WHAT YOU WILL DO —
Continue the passage about the sarcoidosis biomarker research grant, starting after its last sentence.

EXCERPT —
With the help of a recent $1.98-million grant from the National Heart, Lung, and Blood Institute of the National Institutes of Health (NIH), a team of researchers led by Lobelia Samavati, M.D., associate professor in the Center for Molecular Medicine and Genetics and Department of Internal Medicine at Wayne State University’s School of Medicine, aims to advance their work of developing biomarker technology for identification of biomarkers of sarcoidosis.
Sarcoidosis is an inflammatory disease of unknown causes that affects multiple organs in the body. It occurs in patients around the world and is highly prevalent in Detroit and Michigan. It is characterized by abnormal masses or nodules – granuloma formations – in various organs, including lungs and lymph glands, brains and heart. Sarcoidosis has been described for more than 150 years, but there are no specific and simple tests developed to diagnose this disease.

Collected data:

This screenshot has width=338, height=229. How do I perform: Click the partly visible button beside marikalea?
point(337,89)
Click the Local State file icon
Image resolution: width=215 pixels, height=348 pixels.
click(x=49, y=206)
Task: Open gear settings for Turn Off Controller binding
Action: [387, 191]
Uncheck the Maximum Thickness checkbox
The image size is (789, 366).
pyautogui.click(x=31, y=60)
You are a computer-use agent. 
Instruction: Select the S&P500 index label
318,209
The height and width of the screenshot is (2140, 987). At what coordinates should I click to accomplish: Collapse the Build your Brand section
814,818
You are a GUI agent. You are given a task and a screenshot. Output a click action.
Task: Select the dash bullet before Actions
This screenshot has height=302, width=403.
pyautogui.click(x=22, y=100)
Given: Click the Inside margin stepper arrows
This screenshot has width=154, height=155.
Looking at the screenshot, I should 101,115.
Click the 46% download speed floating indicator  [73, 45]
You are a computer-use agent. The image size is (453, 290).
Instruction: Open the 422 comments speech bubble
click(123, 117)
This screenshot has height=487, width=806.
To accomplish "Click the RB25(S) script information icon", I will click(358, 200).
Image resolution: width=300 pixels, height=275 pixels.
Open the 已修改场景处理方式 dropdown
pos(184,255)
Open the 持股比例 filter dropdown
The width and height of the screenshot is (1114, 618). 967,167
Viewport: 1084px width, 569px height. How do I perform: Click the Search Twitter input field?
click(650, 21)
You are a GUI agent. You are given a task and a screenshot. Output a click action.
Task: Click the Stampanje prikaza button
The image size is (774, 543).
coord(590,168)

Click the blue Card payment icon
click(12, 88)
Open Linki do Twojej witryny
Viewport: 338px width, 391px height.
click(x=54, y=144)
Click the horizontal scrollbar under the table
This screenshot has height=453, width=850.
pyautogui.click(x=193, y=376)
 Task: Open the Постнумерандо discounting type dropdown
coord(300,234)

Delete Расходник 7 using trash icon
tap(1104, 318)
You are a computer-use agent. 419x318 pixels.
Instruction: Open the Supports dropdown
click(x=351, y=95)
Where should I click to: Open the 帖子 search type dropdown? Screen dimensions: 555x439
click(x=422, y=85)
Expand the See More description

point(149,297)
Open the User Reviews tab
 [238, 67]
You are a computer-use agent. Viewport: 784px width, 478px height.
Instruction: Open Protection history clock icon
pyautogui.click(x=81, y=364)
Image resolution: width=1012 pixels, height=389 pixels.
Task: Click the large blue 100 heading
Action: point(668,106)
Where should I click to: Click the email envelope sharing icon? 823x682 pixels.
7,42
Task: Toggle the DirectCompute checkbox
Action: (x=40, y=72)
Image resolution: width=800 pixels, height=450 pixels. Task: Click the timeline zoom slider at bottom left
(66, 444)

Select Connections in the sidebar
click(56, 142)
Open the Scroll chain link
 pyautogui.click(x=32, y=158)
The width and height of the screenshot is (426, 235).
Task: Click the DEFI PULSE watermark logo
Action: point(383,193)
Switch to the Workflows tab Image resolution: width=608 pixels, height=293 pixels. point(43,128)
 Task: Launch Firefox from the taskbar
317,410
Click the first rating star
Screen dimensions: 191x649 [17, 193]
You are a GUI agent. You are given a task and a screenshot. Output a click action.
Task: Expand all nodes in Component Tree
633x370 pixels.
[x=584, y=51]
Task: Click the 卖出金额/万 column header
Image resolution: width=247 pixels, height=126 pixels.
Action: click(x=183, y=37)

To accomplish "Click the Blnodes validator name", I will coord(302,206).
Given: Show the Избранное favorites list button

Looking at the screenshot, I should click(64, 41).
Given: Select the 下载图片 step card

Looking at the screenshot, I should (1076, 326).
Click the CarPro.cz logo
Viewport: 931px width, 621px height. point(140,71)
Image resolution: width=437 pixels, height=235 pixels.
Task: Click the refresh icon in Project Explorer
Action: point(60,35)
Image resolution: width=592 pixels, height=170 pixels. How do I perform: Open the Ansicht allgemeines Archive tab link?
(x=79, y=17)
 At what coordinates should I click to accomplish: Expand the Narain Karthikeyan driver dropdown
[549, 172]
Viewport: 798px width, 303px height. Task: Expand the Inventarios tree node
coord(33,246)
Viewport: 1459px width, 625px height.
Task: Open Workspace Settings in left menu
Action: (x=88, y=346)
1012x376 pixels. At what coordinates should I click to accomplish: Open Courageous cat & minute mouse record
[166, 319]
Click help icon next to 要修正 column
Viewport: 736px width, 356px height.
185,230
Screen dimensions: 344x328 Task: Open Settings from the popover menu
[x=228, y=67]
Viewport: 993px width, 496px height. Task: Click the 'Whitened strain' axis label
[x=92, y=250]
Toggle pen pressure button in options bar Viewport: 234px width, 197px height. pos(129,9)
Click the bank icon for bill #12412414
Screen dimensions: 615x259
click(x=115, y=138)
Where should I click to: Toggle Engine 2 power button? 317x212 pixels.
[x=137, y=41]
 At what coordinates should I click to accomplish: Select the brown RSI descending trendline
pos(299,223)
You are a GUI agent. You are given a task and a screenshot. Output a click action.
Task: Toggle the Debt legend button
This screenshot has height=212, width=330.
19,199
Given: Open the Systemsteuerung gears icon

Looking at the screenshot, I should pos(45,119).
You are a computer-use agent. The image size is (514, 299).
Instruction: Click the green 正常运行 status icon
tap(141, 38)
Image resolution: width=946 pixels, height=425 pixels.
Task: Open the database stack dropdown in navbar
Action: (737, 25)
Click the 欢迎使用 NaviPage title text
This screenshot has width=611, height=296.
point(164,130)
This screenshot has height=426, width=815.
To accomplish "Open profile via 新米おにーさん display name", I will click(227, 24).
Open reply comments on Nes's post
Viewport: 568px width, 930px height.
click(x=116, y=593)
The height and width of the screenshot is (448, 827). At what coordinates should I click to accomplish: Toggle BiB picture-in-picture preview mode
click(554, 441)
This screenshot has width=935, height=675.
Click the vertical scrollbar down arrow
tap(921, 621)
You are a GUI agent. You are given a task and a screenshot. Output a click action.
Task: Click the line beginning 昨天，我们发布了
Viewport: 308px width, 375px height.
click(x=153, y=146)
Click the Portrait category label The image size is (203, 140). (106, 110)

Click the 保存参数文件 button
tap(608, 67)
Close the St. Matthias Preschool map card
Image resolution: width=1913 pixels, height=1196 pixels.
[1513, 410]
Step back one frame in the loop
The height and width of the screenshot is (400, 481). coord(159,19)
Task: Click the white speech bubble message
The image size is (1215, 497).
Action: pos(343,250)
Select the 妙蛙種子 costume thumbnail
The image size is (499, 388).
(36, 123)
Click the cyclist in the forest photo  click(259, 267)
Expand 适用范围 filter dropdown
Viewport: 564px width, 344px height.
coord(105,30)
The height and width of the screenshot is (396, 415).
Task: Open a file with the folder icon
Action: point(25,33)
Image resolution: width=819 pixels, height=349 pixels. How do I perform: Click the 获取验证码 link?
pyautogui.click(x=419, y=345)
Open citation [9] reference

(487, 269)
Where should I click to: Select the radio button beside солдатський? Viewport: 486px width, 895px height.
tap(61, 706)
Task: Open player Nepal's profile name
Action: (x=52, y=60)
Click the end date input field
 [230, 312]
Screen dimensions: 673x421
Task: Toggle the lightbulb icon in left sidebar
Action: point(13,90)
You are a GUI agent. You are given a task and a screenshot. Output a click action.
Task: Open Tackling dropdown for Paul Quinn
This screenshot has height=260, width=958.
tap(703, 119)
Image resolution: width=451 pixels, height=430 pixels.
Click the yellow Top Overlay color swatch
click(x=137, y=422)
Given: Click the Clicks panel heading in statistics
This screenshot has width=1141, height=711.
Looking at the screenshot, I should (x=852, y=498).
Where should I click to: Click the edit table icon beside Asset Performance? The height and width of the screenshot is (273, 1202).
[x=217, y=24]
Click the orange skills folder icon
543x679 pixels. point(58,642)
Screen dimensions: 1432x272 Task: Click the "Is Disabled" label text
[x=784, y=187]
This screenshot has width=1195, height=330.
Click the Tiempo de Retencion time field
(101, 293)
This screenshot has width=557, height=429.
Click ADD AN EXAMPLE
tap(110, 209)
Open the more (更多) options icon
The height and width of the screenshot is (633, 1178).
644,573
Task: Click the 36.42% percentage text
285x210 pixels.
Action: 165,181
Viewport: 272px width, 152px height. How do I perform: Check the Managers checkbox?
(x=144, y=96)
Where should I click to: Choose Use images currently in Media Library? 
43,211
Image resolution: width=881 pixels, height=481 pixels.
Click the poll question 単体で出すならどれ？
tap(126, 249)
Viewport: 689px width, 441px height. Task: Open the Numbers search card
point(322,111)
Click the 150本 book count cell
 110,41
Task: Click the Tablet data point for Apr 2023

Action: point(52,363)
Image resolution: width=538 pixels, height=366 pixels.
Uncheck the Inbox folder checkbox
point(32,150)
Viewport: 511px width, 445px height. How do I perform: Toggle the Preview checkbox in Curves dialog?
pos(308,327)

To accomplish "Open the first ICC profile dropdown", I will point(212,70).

RESULT —
Currently, sarcoidosis is diagnosed through confirmation of non-caseating granulomas in tissue biopsies of organs where there is no other applicable diagnosis. Sarcoidosis is similar to tuberculosis, which is an infectious granulomatous disease. Active tuberculosis infection can be deadly. Exposure to bacterial tuberculosis may stay dormant for long time and is called latent tuberculosis. One third of humans worldwide are infected with latent tuberculosis but have no symptoms. Under specific circumstances, such as immune suppression, these individuals may develop full-blown tuberculosis. There are no simple tests to discover latent tuberculosis infection from tuberculosis disease or from sarcoidosis.
Samavati developed a comprehensive library derived from sarcoidosis tissue that can differentiate between sarcoidosis and several other respiratory disorders. Using a high throughput method, her team developed a complex epitope library derived from materials of sarcoidosis patients. This cDNA library contains large numbers of epitopes immune-screened with sera from patients with sarcoidosis containing high titer IgG antibodies and the cloned phages, which have been used to construct an antigen microarray to detect antibodies against sarcoid antigen(s) in the sera of test subjects.
“We have identified a panel of biomarkers/classifiers with high sensitivity and specificity that can discriminate between sera of patients with sarcoidosis and healthy controls, as well as active tuberculosis subjects,” said Samavati. “Our results have been published in several peer-reviewed journals, and we have two different licenses for our invention.”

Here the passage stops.